Replenishable prevascularized cell encapsulation devices increase graft survival and function in the subcutaneous space

Abstract

AbstractBeta cell replacement therapy (BCRT) for patients with type 1 diabetes (T1D) improves blood glucose regulation by replenishing the endogenous beta cells destroyed by autoimmune attack. Several limitations, including immune isolation, prevent this therapy from reaching its full potential. Cell encapsulation devices used for BCRT provide a protective physical barrier for insulin‐producing beta cells, thereby protecting transplanted cells from immune attack. However, poor device engraftment posttransplantation leads to nutrient deprivation and hypoxia, causing metabolic strain on transplanted beta cells. Prevascularization of encapsulation devices at the transplantation site can help establish a host vascular network around the implant, increasing solute transport to the encapsulated cells.

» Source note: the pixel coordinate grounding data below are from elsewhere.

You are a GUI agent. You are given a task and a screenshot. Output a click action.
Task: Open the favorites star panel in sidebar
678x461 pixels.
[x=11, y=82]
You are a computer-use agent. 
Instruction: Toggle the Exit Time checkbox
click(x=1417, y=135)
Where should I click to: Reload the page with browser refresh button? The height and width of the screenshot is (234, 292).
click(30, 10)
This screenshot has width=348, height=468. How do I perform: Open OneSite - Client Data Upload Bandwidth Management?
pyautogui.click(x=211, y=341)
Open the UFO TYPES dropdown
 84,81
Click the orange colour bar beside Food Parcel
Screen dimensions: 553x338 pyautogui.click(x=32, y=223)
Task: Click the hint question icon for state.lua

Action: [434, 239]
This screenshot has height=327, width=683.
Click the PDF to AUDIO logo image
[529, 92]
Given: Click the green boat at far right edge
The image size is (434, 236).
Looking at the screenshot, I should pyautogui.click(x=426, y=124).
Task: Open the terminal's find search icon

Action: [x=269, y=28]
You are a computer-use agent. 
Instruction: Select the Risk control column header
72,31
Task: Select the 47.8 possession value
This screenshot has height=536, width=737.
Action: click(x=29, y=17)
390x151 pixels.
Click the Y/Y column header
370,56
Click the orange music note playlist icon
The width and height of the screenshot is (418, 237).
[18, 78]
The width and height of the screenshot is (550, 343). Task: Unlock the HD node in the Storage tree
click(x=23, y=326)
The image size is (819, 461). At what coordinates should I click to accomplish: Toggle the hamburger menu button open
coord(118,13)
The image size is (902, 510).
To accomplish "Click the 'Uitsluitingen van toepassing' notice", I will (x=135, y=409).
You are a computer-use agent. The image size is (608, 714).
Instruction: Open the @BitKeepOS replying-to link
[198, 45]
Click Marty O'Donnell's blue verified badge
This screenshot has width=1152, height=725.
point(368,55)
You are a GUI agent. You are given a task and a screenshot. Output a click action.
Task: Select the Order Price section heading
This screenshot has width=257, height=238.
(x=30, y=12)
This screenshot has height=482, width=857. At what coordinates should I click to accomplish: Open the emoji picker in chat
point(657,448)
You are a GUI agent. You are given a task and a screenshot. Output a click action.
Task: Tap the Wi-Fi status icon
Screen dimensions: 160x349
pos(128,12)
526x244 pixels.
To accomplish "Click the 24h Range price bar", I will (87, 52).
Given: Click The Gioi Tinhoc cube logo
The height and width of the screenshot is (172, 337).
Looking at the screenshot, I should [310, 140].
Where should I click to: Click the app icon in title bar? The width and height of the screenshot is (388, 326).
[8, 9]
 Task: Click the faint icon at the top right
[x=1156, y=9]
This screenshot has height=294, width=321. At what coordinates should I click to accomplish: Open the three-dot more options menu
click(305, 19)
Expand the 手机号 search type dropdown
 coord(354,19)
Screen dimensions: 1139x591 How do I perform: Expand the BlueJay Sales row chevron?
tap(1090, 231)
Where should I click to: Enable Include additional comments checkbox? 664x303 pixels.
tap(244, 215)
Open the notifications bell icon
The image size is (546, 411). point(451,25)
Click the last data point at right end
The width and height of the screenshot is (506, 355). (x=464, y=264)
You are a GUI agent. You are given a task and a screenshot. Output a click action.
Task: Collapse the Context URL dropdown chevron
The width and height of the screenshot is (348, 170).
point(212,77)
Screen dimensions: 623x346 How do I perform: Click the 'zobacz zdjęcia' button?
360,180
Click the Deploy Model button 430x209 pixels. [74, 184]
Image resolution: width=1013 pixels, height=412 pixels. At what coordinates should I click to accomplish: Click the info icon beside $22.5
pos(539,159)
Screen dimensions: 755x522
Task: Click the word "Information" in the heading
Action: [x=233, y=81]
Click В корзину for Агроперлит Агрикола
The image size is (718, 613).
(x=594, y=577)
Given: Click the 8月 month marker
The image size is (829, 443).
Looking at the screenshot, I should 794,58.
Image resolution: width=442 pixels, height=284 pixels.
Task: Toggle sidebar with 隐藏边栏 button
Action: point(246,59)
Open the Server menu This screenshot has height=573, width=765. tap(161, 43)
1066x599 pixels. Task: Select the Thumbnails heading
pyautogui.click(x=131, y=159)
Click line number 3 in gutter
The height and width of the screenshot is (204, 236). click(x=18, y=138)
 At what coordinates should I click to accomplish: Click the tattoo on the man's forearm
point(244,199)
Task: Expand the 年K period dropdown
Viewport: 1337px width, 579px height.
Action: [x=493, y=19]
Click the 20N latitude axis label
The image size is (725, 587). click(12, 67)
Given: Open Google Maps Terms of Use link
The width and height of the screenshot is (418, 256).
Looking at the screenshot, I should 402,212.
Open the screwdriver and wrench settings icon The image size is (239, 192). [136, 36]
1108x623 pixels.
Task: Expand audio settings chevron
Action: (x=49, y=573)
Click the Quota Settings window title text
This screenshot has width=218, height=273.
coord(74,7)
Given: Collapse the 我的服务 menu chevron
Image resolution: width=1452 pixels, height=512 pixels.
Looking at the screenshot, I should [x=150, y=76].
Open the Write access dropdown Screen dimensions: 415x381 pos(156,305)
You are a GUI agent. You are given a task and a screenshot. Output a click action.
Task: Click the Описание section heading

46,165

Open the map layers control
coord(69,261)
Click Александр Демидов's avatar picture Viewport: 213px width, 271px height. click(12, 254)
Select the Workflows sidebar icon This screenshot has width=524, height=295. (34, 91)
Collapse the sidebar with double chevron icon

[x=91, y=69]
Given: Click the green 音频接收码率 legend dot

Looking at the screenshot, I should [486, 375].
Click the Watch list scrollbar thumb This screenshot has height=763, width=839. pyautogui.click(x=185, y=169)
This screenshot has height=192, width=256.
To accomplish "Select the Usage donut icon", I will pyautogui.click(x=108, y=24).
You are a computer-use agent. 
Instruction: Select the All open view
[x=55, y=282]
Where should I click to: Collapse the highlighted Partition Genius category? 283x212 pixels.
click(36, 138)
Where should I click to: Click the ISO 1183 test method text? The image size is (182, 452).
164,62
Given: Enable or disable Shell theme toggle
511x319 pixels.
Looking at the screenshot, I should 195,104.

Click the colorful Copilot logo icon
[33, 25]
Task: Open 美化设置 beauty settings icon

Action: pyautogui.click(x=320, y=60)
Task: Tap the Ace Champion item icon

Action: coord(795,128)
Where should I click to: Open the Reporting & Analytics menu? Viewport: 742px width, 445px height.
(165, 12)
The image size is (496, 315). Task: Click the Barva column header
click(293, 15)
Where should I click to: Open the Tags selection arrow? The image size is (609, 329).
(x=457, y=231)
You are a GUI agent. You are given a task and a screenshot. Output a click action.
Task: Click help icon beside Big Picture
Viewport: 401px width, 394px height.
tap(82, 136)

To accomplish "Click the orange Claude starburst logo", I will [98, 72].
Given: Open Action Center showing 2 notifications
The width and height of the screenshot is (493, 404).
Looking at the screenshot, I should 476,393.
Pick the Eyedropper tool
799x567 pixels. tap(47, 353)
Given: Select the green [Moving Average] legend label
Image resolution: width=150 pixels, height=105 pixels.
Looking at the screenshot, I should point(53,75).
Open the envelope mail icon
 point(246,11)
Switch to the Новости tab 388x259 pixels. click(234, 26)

Here, we present a replenishable prevascularized implantation methodology (RPVIM) that allows for the vascular integration of replenishable encapsulation devices in the subcutaneous space. Empty encapsulation devices were vascularized for 14 days, after which insulin‐producing cells were inserted without disrupting the surrounding vasculature. The RPVIM devices were compared with nonprevascularized devices (Standard Implantation Methodology [SIM]) and previously established prevascularized devices (Standard Prevascularization Implantation Methodology [SPVIM]). Results show that over 75% of RPVIM devices containing stem cell‐derived insulin‐producing beta cell clusters showed a signal after 28 days of implantation in subcutaneous space. Notably, not only was the percent of RPVIM devices showing signal significantly greater than SIM and SPVIM devices, but the intraperitoneal glucose tolerance tests and histological analyses showed that encapsulated stem‐cell derived insulin‐producing beta cell clusters retained their function in the RPVIM devices, which is crucial for the successful management of T1D.